:: EXERCISE GOAL ::
Report every line of the records below that contains the string "perform", matching case exactly.

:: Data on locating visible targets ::

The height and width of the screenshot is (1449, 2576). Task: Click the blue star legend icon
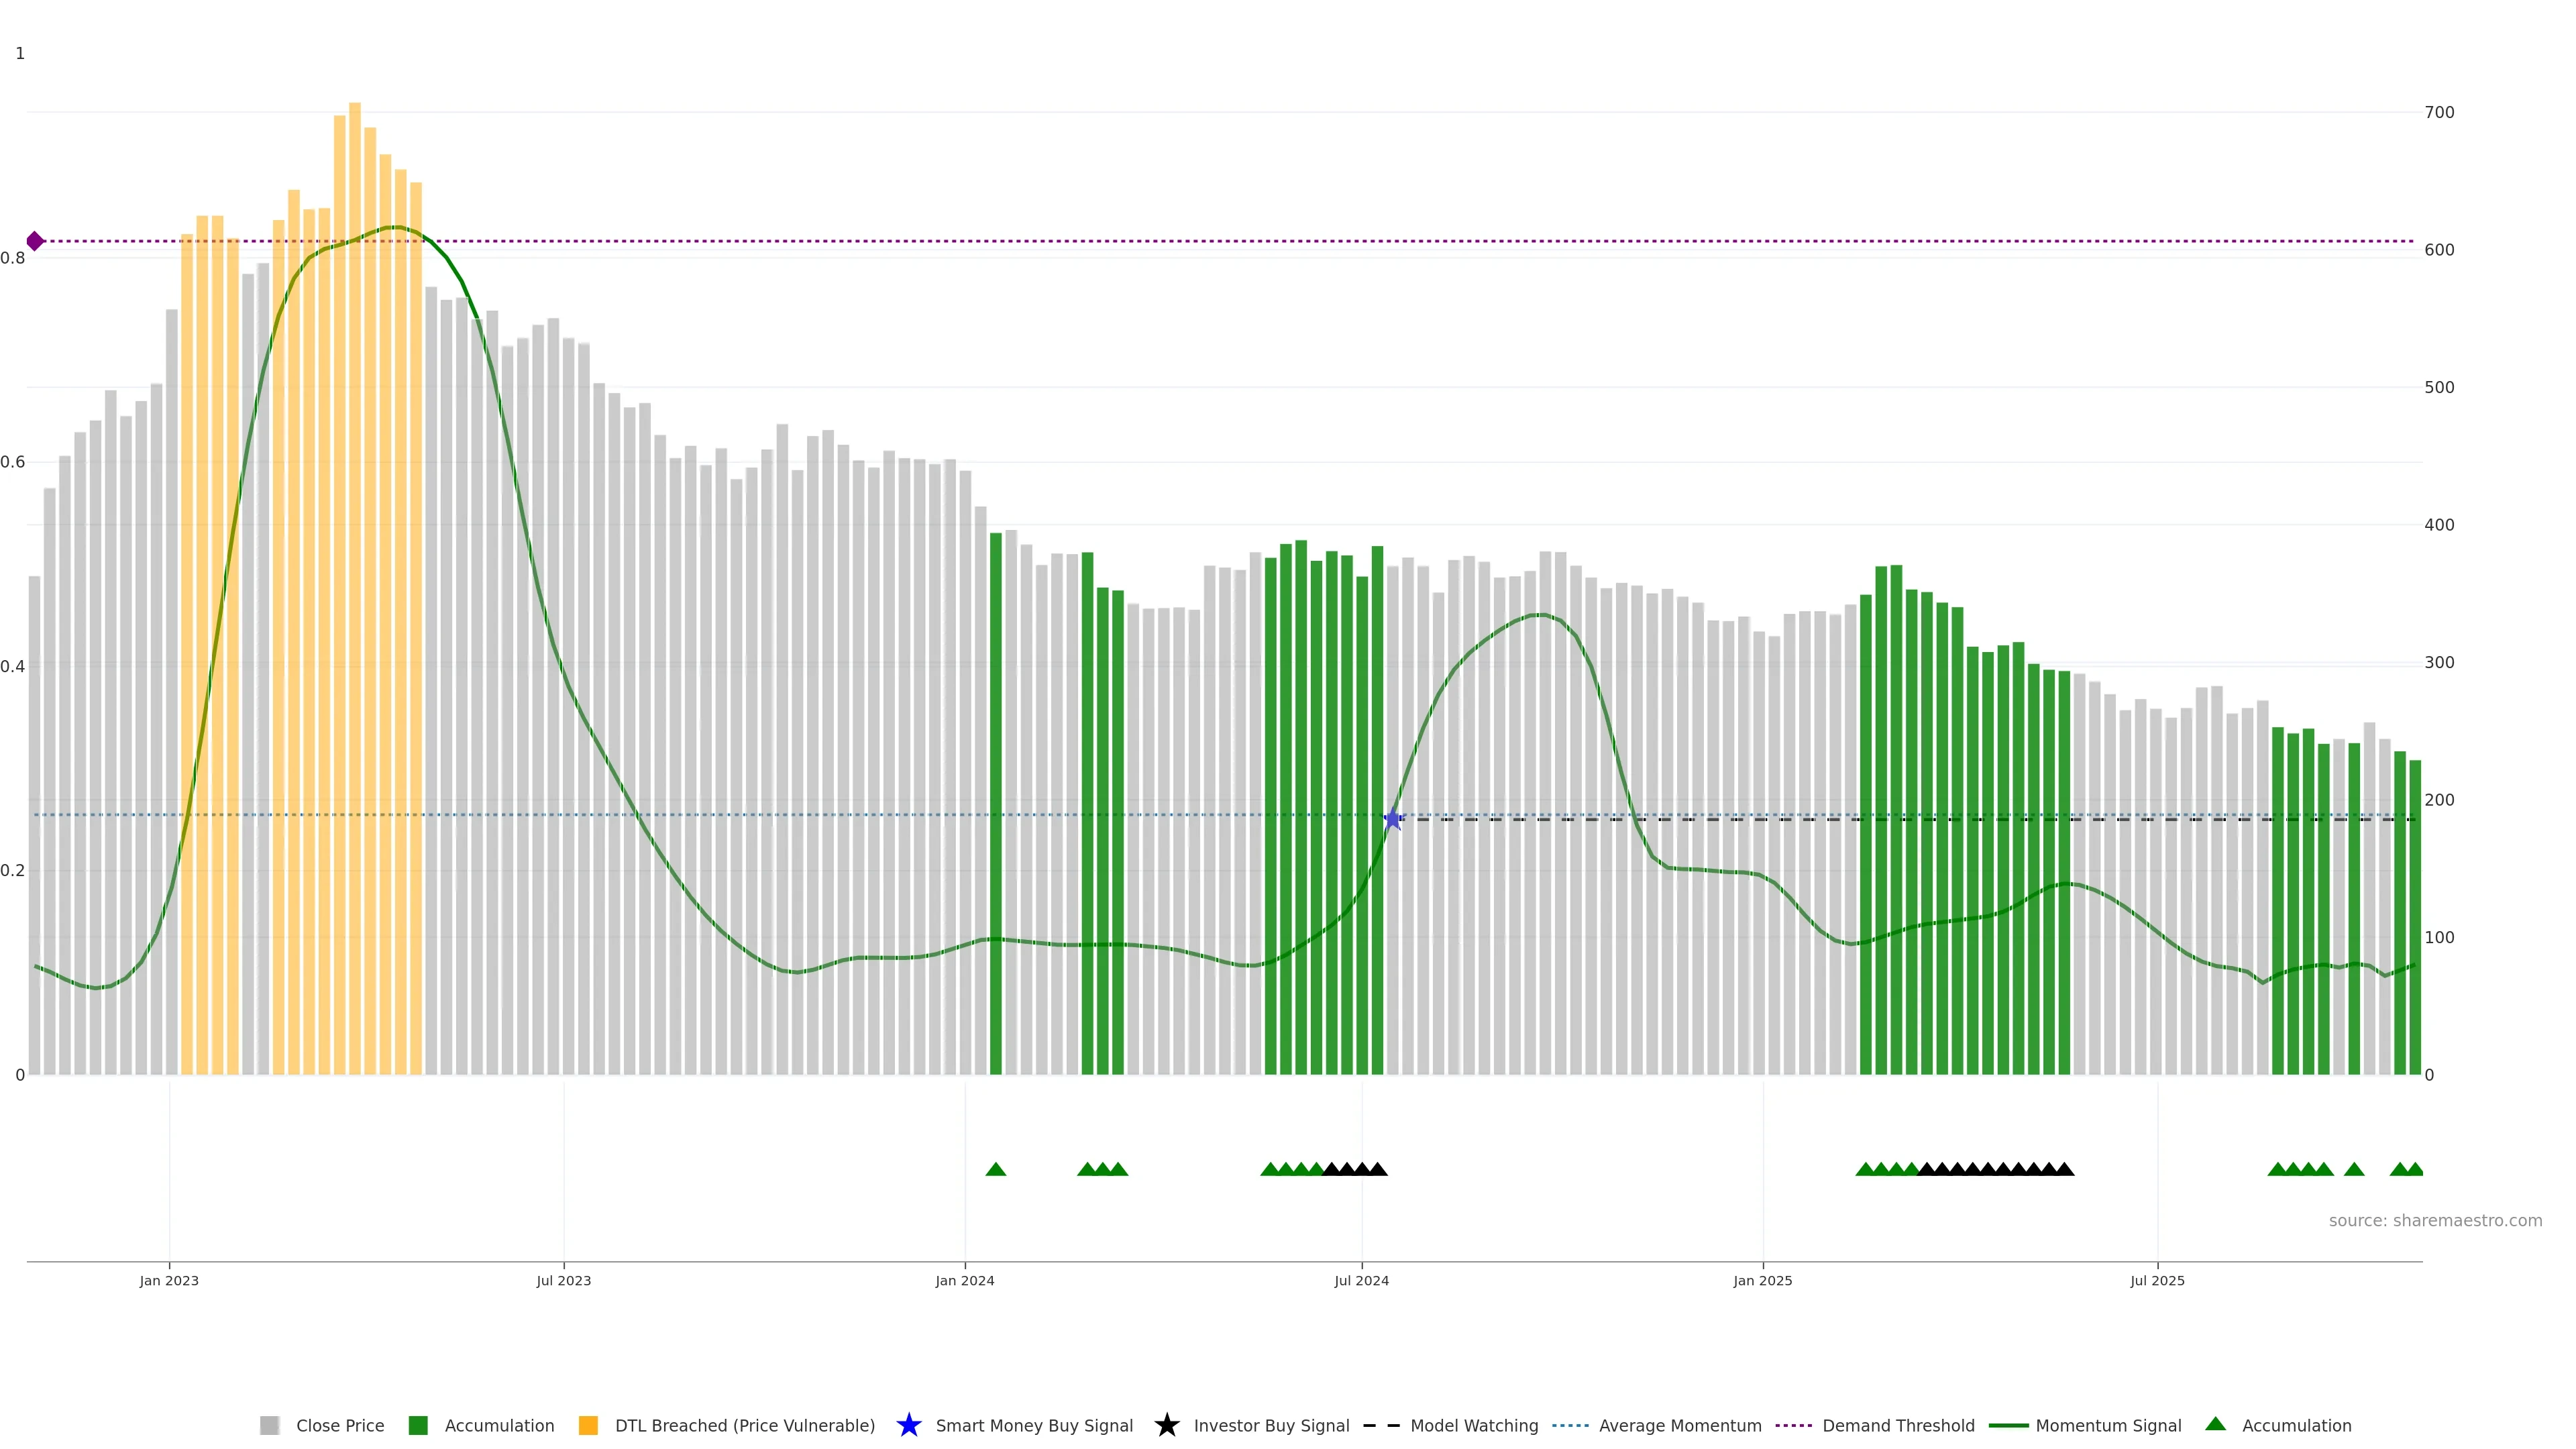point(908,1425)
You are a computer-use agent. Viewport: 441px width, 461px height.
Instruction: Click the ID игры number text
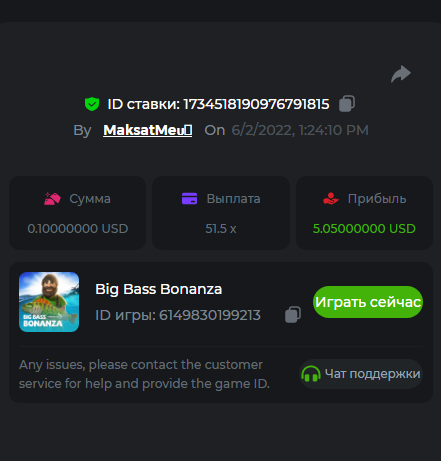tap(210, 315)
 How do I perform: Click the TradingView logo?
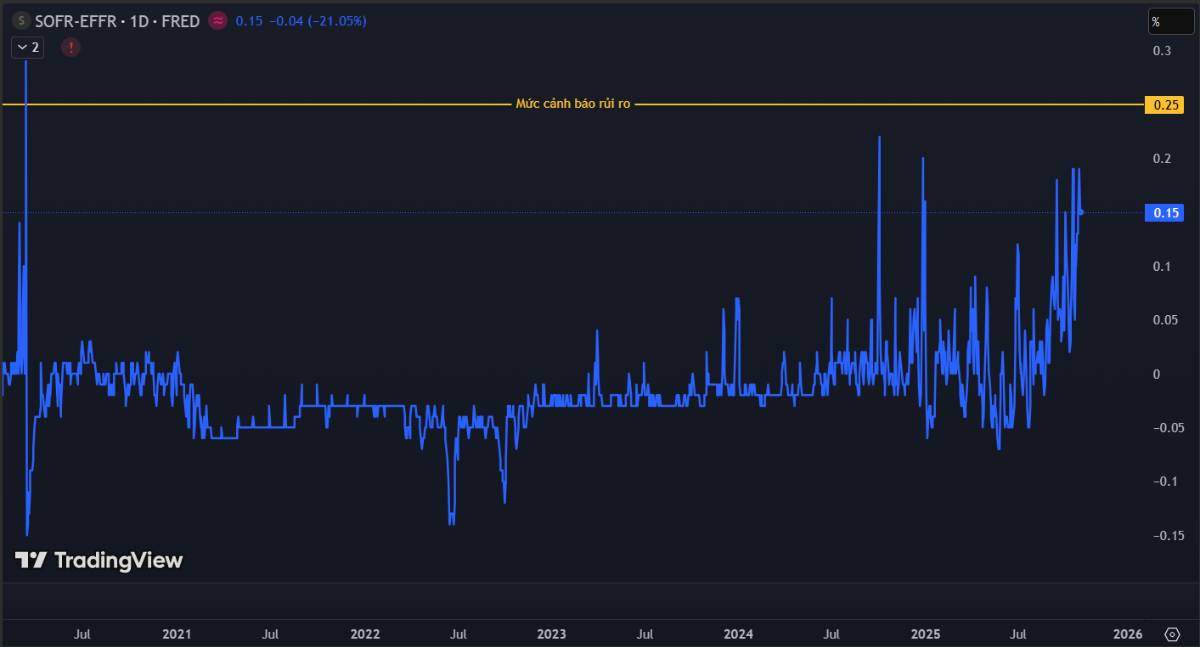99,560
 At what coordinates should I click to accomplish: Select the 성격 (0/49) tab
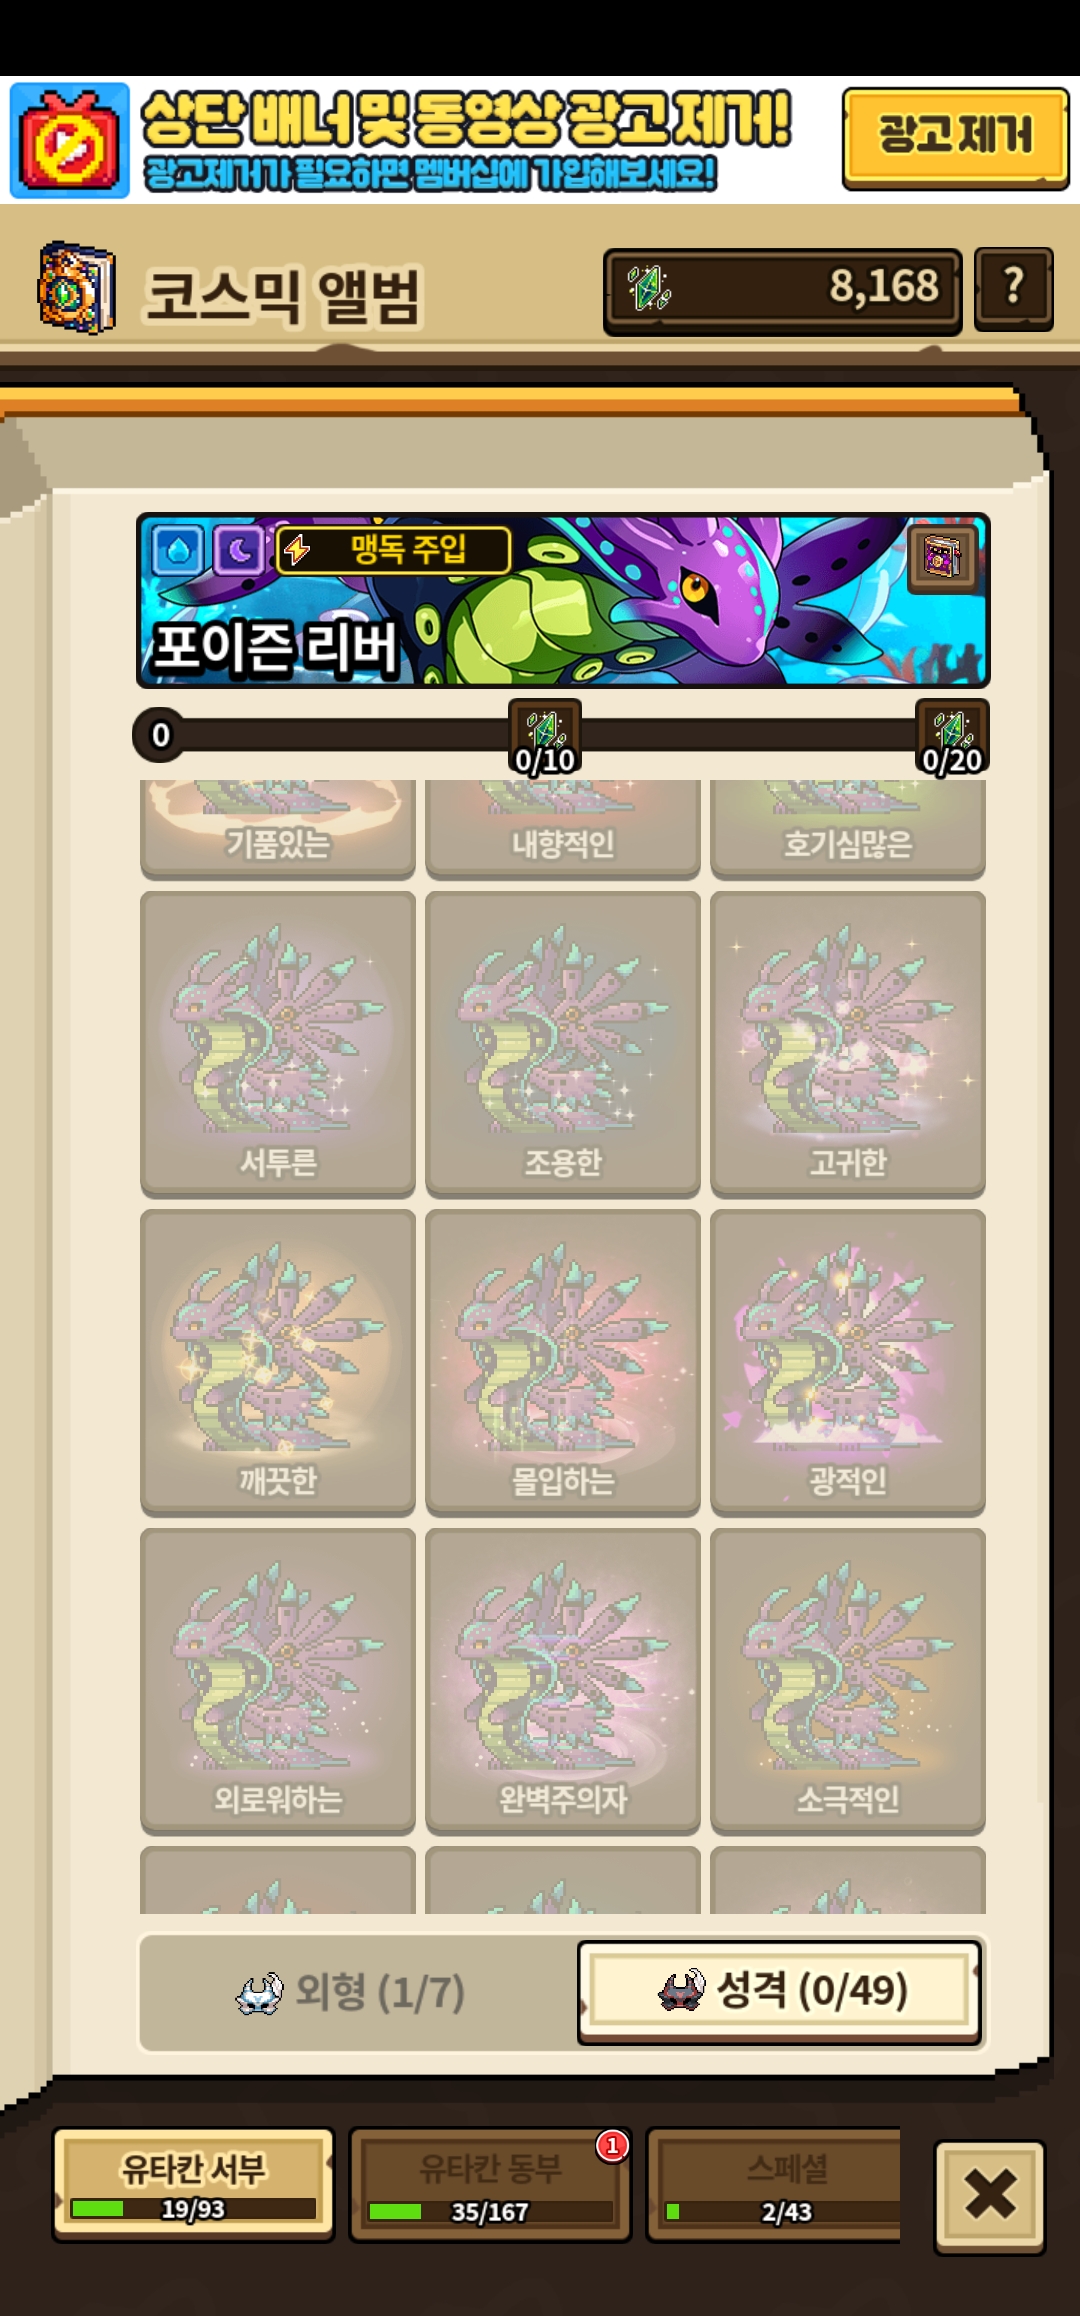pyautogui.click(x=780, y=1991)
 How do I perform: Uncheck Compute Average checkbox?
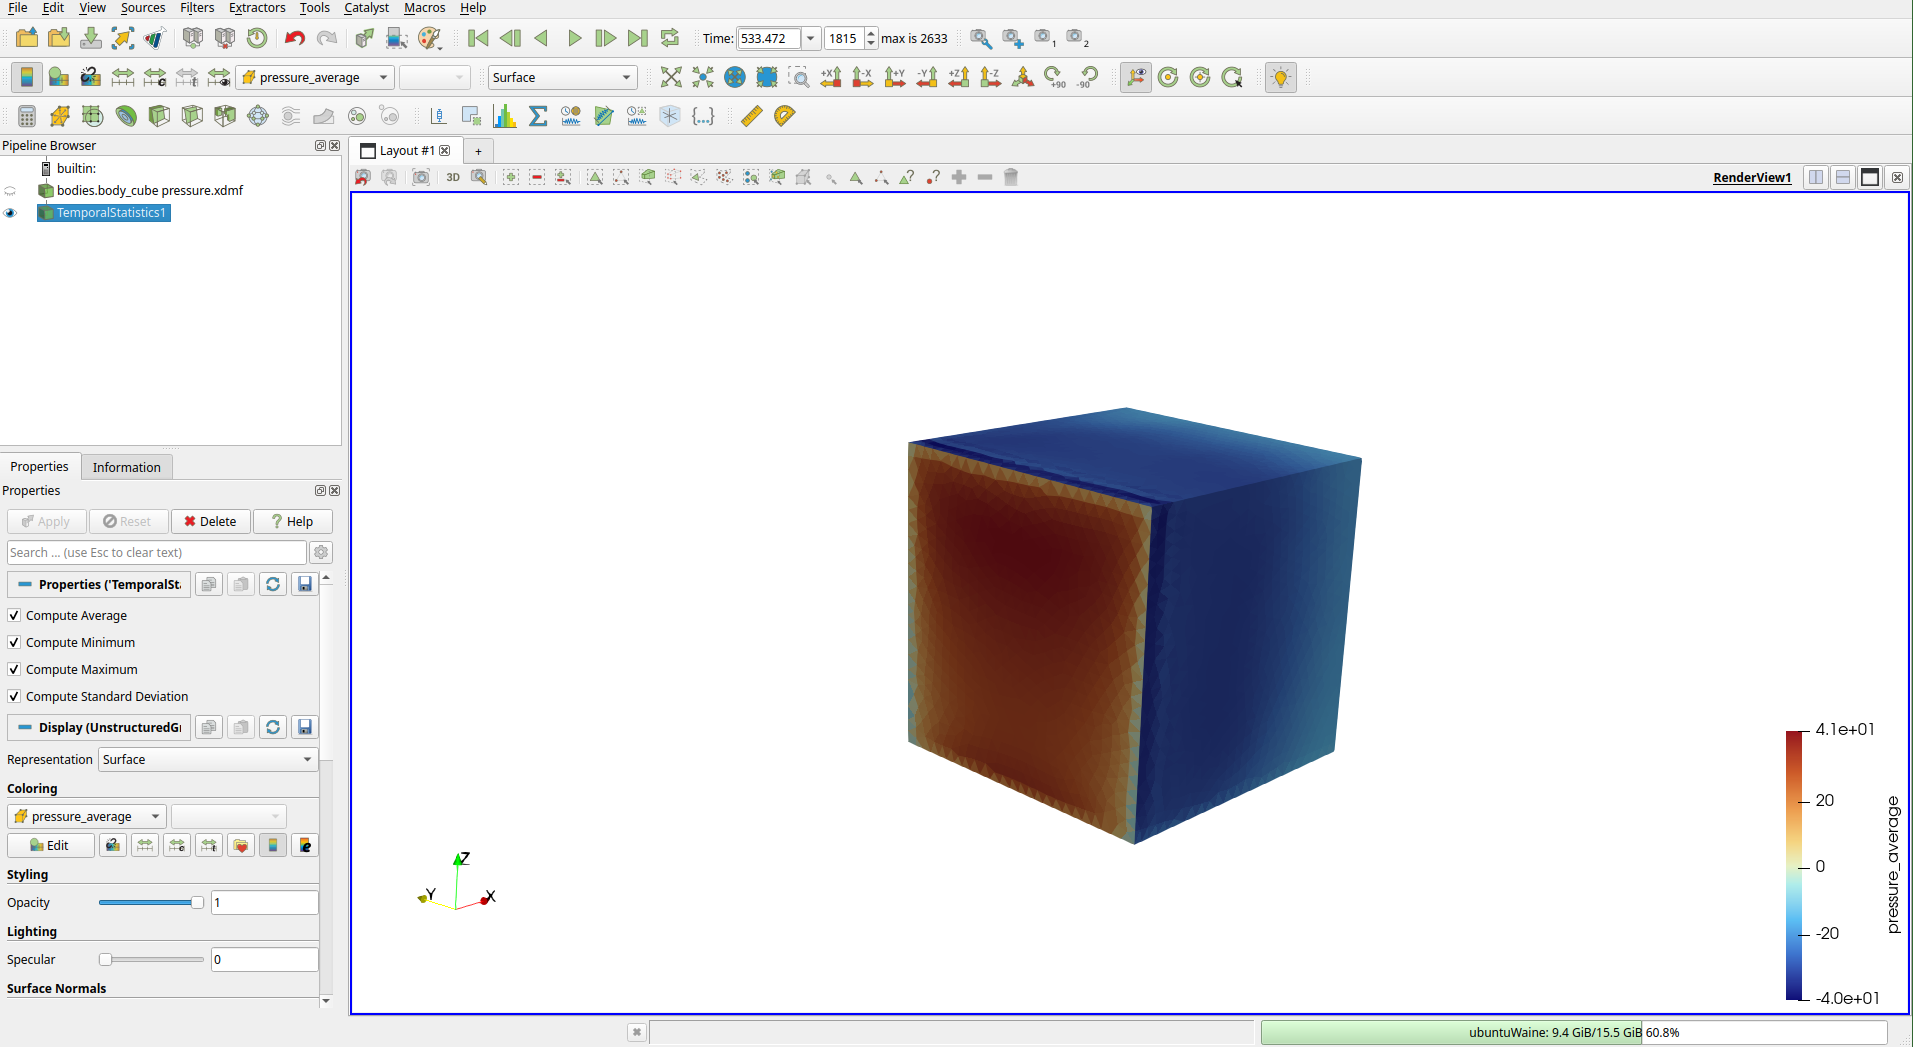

:: COMPLETE RESPONSE ::
 How do I perform: Click the TradingView logo?
 How do I perform: Uncheck Compute Average checkbox?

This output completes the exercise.